### PROVIDED DATA ###

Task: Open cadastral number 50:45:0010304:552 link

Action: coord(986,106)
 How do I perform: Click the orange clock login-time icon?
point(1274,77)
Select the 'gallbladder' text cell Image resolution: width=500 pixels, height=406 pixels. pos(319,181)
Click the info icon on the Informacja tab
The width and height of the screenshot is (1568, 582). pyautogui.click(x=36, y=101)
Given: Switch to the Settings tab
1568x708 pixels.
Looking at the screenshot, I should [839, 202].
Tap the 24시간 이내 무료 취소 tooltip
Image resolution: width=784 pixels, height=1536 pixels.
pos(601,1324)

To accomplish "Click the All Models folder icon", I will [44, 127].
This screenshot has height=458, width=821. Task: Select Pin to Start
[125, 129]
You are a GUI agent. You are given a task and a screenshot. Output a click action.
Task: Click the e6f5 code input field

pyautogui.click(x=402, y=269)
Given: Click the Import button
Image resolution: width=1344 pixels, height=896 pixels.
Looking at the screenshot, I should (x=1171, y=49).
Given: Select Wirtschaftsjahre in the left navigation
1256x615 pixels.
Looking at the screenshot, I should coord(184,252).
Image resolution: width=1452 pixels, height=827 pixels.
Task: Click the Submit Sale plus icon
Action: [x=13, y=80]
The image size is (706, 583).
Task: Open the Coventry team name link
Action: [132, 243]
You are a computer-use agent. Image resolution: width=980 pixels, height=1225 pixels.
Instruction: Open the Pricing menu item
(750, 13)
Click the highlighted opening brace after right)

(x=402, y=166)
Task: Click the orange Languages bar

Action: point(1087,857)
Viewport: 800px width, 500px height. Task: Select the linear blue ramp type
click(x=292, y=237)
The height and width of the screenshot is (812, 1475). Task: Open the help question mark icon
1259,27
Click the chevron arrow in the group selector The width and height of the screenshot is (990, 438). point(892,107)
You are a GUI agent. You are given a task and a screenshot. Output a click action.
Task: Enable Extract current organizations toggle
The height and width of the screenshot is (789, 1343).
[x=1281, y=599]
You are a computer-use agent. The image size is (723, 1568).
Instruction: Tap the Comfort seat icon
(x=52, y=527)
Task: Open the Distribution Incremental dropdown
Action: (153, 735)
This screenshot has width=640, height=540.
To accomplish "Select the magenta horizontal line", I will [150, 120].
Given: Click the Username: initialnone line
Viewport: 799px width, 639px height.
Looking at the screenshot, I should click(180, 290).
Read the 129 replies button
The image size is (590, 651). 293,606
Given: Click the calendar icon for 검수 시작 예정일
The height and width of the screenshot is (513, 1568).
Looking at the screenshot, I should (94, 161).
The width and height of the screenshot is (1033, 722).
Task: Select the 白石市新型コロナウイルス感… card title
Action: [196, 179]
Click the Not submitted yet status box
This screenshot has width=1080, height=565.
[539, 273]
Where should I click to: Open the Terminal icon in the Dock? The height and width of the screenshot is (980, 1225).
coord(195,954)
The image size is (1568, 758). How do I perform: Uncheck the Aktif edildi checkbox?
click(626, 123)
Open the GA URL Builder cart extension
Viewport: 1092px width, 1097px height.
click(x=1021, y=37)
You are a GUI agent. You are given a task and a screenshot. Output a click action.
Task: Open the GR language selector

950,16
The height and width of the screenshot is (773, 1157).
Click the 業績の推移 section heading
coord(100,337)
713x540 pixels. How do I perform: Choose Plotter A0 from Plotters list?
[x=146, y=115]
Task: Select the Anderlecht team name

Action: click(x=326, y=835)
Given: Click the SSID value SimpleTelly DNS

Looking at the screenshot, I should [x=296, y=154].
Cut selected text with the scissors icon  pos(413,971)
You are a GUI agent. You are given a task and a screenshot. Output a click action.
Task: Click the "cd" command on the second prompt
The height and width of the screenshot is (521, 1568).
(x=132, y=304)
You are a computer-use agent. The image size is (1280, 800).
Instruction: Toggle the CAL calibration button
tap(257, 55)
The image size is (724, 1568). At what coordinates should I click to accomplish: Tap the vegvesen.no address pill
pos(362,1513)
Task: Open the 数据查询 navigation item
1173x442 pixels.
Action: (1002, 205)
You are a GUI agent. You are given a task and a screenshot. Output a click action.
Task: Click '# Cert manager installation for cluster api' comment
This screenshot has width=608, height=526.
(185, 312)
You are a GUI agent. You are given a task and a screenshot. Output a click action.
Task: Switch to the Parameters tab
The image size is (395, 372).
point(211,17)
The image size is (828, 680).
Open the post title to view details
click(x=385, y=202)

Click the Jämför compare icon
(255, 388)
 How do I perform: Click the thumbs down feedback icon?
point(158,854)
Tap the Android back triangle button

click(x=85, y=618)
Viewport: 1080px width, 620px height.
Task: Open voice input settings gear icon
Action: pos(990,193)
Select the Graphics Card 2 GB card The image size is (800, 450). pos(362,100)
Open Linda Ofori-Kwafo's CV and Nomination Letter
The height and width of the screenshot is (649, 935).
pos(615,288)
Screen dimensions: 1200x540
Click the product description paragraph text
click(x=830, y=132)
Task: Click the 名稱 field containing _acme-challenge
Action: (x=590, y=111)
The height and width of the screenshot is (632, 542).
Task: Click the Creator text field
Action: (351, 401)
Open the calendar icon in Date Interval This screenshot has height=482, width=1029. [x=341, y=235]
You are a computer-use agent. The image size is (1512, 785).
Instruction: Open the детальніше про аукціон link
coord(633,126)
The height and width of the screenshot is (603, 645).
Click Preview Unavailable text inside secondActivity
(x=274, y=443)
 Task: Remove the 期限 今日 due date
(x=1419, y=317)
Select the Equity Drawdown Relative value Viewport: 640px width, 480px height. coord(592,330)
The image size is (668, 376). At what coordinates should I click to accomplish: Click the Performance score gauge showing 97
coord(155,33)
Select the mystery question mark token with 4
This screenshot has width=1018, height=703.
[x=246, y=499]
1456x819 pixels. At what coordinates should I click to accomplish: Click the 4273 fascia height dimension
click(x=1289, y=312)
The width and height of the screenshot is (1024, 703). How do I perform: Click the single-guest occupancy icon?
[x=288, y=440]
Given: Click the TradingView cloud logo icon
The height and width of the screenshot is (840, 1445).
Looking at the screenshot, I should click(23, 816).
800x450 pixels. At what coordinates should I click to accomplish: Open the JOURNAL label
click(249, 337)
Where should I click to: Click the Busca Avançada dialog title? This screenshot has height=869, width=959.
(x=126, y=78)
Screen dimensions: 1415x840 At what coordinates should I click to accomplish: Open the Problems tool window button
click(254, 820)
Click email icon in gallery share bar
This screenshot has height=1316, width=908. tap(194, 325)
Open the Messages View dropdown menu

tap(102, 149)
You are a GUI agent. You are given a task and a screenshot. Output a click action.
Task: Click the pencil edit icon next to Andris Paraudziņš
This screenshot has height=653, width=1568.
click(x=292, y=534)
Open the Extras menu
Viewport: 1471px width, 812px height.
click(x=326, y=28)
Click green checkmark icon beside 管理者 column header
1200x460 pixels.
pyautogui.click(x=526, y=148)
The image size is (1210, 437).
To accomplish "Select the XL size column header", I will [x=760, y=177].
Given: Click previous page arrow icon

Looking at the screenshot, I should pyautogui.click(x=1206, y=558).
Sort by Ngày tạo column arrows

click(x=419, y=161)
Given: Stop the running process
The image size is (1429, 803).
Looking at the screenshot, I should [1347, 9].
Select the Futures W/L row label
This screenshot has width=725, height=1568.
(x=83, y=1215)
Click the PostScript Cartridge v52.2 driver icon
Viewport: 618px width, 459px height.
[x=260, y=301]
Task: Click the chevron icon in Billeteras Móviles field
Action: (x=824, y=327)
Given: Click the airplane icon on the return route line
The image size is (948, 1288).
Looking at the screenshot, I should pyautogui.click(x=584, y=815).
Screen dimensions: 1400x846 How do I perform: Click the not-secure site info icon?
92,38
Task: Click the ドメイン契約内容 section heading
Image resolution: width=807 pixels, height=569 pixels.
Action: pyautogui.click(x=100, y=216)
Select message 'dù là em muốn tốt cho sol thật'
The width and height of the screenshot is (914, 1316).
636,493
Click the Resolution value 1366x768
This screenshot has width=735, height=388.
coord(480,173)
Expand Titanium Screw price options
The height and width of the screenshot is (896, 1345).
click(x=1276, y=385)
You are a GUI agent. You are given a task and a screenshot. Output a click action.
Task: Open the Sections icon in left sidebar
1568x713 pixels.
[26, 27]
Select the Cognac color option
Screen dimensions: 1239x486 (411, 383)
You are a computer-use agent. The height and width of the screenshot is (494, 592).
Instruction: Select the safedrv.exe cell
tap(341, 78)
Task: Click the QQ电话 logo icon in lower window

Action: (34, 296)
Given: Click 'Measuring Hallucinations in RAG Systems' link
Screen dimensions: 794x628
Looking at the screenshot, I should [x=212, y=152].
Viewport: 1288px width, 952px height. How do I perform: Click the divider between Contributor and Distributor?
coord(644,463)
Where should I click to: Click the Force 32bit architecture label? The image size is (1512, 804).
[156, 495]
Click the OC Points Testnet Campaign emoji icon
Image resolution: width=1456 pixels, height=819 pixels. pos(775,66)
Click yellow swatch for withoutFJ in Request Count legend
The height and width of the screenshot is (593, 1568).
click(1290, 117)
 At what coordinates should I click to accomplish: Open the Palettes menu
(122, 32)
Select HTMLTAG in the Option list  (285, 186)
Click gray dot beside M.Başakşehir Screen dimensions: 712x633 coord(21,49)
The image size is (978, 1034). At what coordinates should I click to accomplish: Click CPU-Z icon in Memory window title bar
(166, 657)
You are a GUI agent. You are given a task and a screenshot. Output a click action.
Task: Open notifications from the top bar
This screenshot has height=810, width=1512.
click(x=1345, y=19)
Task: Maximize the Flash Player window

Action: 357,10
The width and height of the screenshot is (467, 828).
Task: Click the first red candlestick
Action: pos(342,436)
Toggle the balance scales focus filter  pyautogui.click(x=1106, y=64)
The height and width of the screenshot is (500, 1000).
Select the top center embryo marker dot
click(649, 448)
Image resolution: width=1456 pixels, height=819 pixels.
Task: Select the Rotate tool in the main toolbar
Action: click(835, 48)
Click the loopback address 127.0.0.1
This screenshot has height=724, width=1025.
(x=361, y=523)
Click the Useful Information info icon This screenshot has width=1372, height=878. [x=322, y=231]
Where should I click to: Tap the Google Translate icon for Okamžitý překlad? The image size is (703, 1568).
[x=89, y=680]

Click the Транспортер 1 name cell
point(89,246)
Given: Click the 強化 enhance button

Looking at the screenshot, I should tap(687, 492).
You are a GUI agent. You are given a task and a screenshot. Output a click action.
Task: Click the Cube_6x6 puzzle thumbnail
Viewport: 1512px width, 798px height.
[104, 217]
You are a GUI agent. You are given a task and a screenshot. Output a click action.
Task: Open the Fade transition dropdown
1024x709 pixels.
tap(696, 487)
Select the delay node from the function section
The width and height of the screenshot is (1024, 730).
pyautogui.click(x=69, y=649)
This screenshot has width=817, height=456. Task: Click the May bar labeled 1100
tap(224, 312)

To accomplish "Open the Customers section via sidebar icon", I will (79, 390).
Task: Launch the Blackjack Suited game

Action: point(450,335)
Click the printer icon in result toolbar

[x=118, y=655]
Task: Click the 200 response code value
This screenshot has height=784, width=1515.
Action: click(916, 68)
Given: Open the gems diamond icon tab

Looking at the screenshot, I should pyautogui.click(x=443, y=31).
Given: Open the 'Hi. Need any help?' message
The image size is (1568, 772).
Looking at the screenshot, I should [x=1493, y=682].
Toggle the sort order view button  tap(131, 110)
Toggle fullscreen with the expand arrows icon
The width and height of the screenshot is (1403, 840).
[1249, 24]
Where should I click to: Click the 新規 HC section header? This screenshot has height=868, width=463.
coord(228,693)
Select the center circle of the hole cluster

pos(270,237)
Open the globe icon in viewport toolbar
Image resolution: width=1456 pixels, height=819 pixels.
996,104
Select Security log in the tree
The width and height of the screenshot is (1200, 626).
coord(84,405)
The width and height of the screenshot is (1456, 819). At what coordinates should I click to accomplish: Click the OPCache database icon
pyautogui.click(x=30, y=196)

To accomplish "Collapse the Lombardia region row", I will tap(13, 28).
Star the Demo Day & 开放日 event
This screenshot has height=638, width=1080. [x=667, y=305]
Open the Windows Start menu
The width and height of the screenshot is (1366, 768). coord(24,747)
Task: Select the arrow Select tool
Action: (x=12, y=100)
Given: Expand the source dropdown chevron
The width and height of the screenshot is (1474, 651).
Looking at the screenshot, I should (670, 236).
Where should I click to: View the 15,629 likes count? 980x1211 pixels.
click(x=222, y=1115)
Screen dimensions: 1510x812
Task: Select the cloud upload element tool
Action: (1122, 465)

###

### [WHAT THE TASK REQUIRES]
Please count the lines above that contain the string "text", treating uppercase and lowercase as different. Reply with the number only.

### [FINAL RESULT]
5